*WHAT THE EXERCISE ASKS*:
The expected answer is the set of lines in the data below between the line holding "This screenshot has width=1266, height=641." and the line holding "Tap the SafetyNet Status header", inclusive, written out exactly.

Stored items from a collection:
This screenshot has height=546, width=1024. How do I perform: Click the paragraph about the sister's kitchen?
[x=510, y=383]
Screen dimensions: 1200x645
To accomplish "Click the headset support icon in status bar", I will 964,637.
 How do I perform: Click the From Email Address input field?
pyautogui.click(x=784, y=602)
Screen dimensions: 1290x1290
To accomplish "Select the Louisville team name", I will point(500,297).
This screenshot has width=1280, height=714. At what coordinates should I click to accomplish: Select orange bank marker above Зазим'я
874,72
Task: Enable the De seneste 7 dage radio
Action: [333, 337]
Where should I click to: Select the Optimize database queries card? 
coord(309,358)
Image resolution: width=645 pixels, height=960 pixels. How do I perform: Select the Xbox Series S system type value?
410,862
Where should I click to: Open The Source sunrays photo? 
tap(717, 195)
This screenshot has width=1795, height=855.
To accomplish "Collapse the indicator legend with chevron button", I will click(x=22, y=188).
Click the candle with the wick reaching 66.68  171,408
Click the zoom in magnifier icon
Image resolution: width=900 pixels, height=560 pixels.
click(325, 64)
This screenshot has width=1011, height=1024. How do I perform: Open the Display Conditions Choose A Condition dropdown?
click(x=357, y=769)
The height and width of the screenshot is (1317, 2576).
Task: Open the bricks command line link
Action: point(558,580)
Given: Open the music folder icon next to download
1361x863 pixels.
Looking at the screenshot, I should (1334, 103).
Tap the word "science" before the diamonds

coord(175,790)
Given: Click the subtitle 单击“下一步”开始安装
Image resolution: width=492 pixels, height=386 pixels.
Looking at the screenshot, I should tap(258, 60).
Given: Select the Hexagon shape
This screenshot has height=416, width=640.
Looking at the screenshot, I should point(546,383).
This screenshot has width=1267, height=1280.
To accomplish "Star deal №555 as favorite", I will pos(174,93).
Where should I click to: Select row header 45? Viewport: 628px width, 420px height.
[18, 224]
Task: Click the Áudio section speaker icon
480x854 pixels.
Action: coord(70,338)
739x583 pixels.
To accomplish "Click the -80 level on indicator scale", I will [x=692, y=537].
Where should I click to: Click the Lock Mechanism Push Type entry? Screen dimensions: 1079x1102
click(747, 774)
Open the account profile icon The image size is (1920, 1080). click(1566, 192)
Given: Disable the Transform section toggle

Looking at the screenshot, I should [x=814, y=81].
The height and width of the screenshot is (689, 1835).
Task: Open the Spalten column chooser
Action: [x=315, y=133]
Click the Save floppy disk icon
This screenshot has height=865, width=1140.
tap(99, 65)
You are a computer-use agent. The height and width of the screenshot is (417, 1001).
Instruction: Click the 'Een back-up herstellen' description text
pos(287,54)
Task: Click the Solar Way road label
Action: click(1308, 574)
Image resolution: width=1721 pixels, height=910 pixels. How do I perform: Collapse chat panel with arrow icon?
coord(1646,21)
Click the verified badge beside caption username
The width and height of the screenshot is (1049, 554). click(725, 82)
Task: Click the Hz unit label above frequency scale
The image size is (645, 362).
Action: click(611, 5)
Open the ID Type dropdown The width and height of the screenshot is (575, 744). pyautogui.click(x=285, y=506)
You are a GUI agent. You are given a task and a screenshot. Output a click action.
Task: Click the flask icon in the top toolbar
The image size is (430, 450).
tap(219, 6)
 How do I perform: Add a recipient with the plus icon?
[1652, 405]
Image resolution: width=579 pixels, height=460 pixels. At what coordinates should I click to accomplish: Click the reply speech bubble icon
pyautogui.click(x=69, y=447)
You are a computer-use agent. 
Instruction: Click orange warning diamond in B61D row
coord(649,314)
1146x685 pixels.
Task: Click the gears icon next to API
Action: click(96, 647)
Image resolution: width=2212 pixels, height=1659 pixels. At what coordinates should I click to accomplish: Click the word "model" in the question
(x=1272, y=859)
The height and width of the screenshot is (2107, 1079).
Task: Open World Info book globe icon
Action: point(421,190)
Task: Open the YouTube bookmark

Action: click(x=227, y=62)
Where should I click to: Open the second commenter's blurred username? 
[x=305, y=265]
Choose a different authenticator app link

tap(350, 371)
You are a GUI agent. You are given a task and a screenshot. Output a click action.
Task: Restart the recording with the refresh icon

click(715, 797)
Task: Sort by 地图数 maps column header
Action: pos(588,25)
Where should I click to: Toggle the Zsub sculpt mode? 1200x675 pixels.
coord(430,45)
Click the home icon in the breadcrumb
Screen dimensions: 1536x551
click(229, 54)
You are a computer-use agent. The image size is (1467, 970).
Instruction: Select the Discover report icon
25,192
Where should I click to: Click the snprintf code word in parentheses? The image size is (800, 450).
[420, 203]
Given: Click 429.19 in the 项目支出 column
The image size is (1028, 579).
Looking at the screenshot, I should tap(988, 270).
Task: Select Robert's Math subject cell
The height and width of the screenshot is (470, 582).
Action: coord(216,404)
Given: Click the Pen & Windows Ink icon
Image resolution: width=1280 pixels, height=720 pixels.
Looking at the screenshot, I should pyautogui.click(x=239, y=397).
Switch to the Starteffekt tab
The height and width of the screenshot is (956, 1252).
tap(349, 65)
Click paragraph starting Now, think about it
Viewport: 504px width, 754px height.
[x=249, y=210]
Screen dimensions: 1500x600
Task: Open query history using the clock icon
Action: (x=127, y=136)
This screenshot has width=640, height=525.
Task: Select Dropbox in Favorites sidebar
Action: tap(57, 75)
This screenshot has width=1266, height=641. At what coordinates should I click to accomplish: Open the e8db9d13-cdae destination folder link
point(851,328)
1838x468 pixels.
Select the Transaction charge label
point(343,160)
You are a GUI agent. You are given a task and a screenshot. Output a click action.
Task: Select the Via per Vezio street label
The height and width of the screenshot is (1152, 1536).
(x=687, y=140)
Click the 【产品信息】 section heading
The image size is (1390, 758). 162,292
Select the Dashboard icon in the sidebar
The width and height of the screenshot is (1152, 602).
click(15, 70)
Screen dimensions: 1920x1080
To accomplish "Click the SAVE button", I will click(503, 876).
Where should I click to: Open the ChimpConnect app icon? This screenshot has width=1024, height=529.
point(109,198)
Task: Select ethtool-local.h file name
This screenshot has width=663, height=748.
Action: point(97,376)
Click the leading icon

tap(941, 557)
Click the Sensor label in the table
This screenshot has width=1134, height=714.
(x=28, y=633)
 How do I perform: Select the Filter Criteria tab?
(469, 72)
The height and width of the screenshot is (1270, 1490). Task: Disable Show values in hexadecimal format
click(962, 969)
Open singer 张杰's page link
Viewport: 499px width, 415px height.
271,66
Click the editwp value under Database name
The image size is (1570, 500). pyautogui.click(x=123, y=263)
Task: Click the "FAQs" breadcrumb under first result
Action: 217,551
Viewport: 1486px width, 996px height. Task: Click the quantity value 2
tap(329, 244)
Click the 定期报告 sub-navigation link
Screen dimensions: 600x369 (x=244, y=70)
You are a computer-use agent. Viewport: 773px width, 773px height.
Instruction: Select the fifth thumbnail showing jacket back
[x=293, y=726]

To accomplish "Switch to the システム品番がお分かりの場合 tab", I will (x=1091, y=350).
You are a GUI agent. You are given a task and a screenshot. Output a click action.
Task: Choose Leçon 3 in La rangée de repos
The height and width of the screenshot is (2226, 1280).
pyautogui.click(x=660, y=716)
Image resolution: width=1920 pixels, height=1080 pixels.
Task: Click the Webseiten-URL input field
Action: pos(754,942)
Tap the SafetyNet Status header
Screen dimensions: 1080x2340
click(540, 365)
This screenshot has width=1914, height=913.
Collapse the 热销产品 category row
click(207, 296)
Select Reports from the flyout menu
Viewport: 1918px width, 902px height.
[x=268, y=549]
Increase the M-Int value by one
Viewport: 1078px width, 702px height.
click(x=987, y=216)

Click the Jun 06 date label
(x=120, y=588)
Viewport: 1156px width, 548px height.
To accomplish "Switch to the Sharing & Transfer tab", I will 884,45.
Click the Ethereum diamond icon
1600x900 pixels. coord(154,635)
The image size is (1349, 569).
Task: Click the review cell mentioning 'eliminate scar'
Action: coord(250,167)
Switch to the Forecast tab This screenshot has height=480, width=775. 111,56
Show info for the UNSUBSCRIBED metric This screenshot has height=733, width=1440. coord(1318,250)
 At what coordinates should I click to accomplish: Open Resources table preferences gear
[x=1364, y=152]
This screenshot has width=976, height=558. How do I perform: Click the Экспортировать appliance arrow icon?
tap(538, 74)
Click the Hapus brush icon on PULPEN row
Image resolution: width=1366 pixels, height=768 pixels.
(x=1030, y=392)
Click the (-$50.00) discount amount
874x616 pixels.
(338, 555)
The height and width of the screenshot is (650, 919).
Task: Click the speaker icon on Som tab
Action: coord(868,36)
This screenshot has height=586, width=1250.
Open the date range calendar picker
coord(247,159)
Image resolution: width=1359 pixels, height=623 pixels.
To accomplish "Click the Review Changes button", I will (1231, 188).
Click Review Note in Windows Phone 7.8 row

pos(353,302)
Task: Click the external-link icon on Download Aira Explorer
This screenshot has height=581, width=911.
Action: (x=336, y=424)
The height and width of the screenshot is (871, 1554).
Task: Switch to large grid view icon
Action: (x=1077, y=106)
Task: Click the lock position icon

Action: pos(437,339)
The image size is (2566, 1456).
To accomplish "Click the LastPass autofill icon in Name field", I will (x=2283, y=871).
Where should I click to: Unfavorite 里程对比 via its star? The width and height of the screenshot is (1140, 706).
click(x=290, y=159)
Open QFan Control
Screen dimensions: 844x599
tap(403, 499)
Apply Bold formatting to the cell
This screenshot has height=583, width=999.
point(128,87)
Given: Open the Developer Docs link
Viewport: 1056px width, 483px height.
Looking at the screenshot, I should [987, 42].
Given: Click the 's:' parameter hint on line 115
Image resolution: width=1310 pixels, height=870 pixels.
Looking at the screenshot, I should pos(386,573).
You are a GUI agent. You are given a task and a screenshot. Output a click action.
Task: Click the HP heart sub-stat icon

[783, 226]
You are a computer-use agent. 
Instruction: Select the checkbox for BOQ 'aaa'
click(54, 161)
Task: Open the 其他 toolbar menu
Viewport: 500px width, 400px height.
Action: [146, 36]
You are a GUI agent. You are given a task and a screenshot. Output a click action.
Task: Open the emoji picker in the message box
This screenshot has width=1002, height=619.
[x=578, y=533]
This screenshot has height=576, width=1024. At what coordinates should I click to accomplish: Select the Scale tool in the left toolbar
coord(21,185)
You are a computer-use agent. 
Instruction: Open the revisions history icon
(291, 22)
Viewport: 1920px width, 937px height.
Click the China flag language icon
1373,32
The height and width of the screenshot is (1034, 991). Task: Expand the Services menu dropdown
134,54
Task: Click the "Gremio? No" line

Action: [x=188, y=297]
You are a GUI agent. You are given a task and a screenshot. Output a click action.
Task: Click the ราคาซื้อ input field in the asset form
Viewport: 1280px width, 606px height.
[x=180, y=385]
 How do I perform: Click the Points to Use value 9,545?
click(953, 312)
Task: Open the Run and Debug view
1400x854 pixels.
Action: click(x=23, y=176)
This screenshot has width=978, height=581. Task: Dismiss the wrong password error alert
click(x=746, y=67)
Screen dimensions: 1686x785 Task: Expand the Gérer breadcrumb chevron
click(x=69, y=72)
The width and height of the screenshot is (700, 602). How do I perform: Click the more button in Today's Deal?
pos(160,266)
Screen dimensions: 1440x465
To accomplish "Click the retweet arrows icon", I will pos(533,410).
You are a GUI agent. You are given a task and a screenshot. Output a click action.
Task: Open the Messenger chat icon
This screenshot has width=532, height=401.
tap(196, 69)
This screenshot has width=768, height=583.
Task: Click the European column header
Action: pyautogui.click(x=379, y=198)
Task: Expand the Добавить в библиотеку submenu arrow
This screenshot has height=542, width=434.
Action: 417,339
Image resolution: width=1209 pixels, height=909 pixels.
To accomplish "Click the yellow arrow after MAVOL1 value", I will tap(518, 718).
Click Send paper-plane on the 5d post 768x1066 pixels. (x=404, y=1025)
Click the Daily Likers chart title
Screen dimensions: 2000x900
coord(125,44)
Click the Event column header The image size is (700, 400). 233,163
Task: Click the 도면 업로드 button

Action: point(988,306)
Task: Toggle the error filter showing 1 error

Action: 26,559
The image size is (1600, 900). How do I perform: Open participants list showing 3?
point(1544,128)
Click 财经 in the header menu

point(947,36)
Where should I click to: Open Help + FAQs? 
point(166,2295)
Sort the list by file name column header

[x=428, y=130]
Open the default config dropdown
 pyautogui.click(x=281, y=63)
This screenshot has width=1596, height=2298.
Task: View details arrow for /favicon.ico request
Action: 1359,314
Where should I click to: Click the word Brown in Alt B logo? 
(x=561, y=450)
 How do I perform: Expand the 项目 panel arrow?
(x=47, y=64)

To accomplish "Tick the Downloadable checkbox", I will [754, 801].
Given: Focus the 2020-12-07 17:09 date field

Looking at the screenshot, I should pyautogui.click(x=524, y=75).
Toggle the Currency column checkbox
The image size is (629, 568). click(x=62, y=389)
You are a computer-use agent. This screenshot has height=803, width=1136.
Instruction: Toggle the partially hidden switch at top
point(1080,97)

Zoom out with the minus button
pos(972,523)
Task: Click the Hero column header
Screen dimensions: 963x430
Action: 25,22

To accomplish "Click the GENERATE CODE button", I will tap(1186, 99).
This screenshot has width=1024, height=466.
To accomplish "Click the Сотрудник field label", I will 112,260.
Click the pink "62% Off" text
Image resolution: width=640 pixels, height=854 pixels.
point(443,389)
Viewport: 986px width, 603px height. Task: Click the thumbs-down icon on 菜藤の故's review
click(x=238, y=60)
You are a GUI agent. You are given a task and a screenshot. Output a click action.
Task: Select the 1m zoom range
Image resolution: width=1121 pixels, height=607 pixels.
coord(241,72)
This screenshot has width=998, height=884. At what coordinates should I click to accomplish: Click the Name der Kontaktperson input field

*SOLUTION TO THIS PROBLEM*:
This screenshot has width=1266, height=641. At what coordinates should I click to accomplish: Open the e8db9d13-cdae destination folder link
point(851,328)
1838x468 pixels.
Select the Transaction charge label
point(343,160)
You are a GUI agent. You are given a task and a screenshot. Output a click action.
Task: Select the Via per Vezio street label
The height and width of the screenshot is (1152, 1536).
(x=687, y=140)
Click the 【产品信息】 section heading
The image size is (1390, 758). 162,292
Select the Dashboard icon in the sidebar
The width and height of the screenshot is (1152, 602).
click(15, 70)
Screen dimensions: 1920x1080
To accomplish "Click the SAVE button", I will click(503, 876).
Where should I click to: Open the ChimpConnect app icon? This screenshot has width=1024, height=529.
point(109,198)
Task: Select ethtool-local.h file name
This screenshot has width=663, height=748.
Action: point(97,376)
Click the leading icon

tap(941, 557)
Click the Sensor label in the table
This screenshot has width=1134, height=714.
(x=28, y=633)
 How do I perform: Select the Filter Criteria tab?
(469, 72)
The height and width of the screenshot is (1270, 1490). Task: Disable Show values in hexadecimal format
click(962, 969)
Open singer 张杰's page link
Viewport: 499px width, 415px height.
271,66
Click the editwp value under Database name
The image size is (1570, 500). pyautogui.click(x=123, y=263)
Task: Click the "FAQs" breadcrumb under first result
Action: 217,551
Viewport: 1486px width, 996px height. Task: Click the quantity value 2
tap(329, 244)
Click the 定期报告 sub-navigation link
Screen dimensions: 600x369 (x=244, y=70)
You are a computer-use agent. Viewport: 773px width, 773px height.
Instruction: Select the fifth thumbnail showing jacket back
[x=293, y=726]

To accomplish "Switch to the システム品番がお分かりの場合 tab", I will (x=1091, y=350).
You are a GUI agent. You are given a task and a screenshot. Output a click action.
Task: Choose Leçon 3 in La rangée de repos
The height and width of the screenshot is (2226, 1280).
pyautogui.click(x=660, y=716)
Image resolution: width=1920 pixels, height=1080 pixels.
Task: Click the Webseiten-URL input field
Action: pos(754,942)
Tap the SafetyNet Status header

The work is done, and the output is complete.